Willy mengatakan antidiskriminasi yang telah tertuang di sebuah aturan, harus dikawal implementasinya. Sehingga, tidak cuma ramai ketika pembuatan aturan tersebut.

“Budaya baru anti diskriminasi ini yang harus dipastikan tercipta setelah rekayasa melalui hukum. Ini tidak boleh kita lalaikan setelah menggebu-gebu menghasilkan undang-undang,” ucap Willy.

Politik Legislasi?
Ketua DPP Partai NasDem ini mengatakan politik legislasi untuk membuat suatu aturan yang diharapkan menjadi implementasi CEDAW, perlu juga diiringi dengan politik anggaran sebagai pendampingnya. Dia mencontohkan di Badan Anggaran (Banggar) DPR yang belum ada pimpinan dari kalangan perempuan.

“Bayangkan, di Badan Anggaran DPR saja tidak ada pimpinan yang perempuan. Kita mau antidiskriminasi ini juga terimplementasi di dalam politik anggaran negara. Ini butuh lebih banyak keterlibatan anggota DPR perempuan dan kepemimpinan perempuan untuk memberi arahannya,” ujar Willy.

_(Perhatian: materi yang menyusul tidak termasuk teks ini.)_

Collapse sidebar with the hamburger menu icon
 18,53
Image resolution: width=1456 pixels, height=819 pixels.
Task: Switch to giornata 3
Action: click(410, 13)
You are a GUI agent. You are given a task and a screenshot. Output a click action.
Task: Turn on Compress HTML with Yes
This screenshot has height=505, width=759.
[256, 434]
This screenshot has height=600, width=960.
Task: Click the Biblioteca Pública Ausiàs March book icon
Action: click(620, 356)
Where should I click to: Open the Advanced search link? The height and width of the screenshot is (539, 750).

Willy menekankan pentingnya aktivis perempuan dan semua kalangan yang berkepentingan terhadap implementasi anti diskriminasi ini membangun blok politik. Sehingga dapat menyusun agenda-agenda perubahan yang lebih strategis dan sistematis.

Politisi Perempuan?
Menurut dia, blok politik yang demikian ini bukan hanya berisi dan mengundang politisi perempuan, melainkan mengundang siapapun politisi parlemen. Khususnya yang berkepentingan terhadap agenda antidiskriminasi dan menginginkan kesetaraan.

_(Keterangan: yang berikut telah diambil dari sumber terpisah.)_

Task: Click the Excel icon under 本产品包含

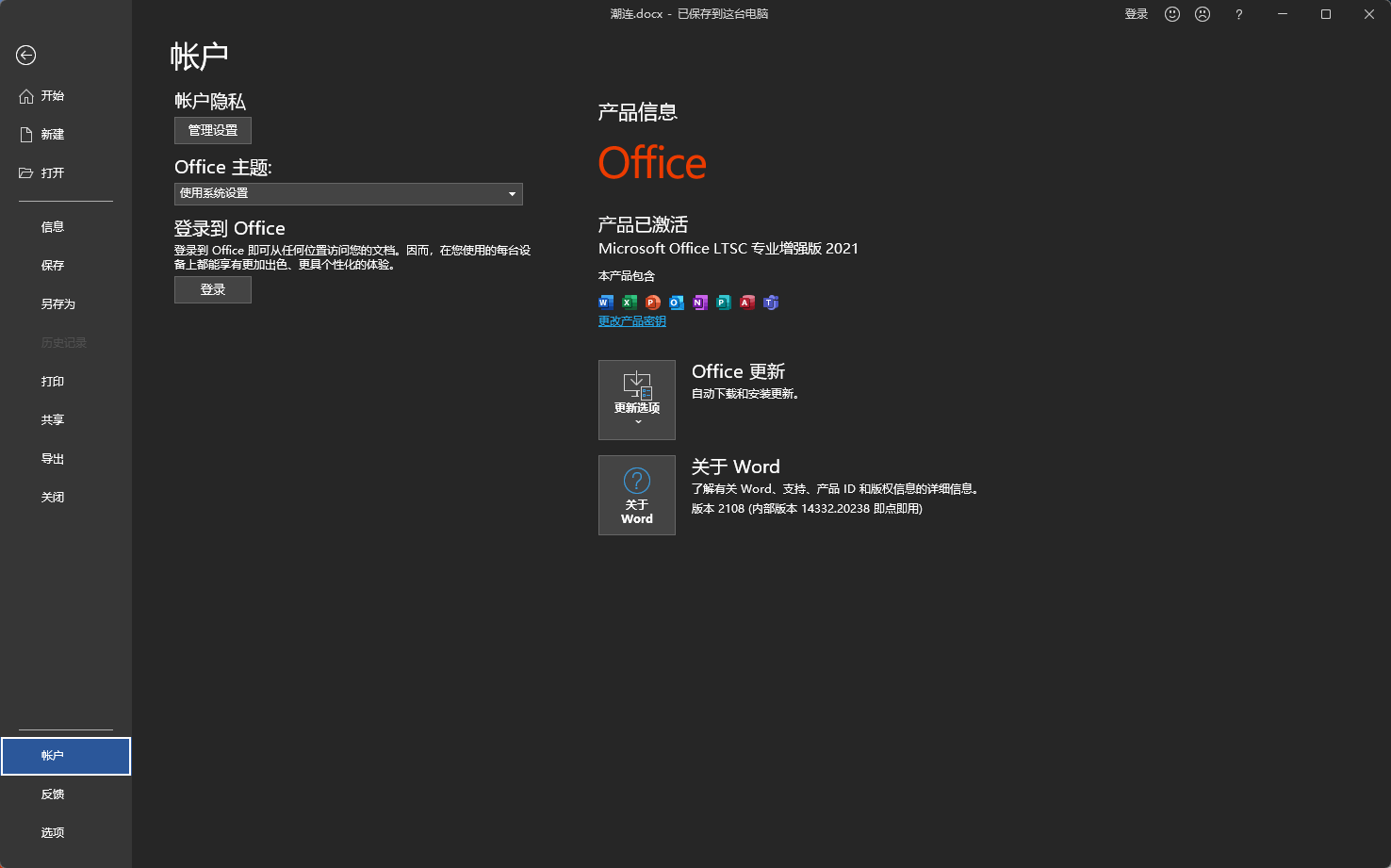Action: click(629, 303)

“Ada kaukus perempuan parlemen memang. Namun ini harus dimajukan sebagai blok politik dengan susunan agenda yang jelas untuk mengajak lebih banyak keterlibatan. Artinya ini bukan sekadar politik legislasi dan anggaran. Dia lebih besar dari itu, ini adalah politik harapan yang semua orang bisa terlibat berjuang bersama,” ucap Willy.